Directive a
According to the TimesFM model card, what structural change was made to the model on October 2, 2025?

Given text

>> START

---
license: apache-2.0
library_name: timesfm
pipeline_tag: time-series-forecasting
---

# TimesFM

TimesFM (Time Series Foundation Model) is a pretrained time-series foundation model developed by Google Research for time-series forecasting.

# Updates

* October 2, 2025: We changed the structure of the model to fuse QKV matrices into one for speed optimization.
  Please reinstall the latest version of the timesfm package to reflect these changes. Results should be unchanged.

**Resources and Technical Documentation**:
* Paper: [A decoder-only foundation model for time-series forecasting](https://arxiv.org/abs/2310.10688), ICML 2024.
* [Google Research blog](https://research.google/blog/a-decoder-only-foundation-model-for-time-series-forecasting/)
* [GitHub repo](https://github.com/google-research/timesfm)

**Authors**: Google Research

This checkpoint is not an officially supported Google product. See [TimesFM in BigQuery](https://cloud.google.com/bigquery/docs/timesfm-model) for Google official support.

>> END

Directive b
Print every line of the records below without any alteration.

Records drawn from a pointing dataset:
>> START

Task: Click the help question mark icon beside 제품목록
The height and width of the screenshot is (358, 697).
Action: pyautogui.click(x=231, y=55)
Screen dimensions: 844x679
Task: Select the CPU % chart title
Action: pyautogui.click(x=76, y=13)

>> END

Task answer a
The QKV matrices were fused into one for speed optimization.

Task answer b
Task: Click the help question mark icon beside 제품목록
The height and width of the screenshot is (358, 697).
Action: pyautogui.click(x=231, y=55)
Screen dimensions: 844x679
Task: Select the CPU % chart title
Action: pyautogui.click(x=76, y=13)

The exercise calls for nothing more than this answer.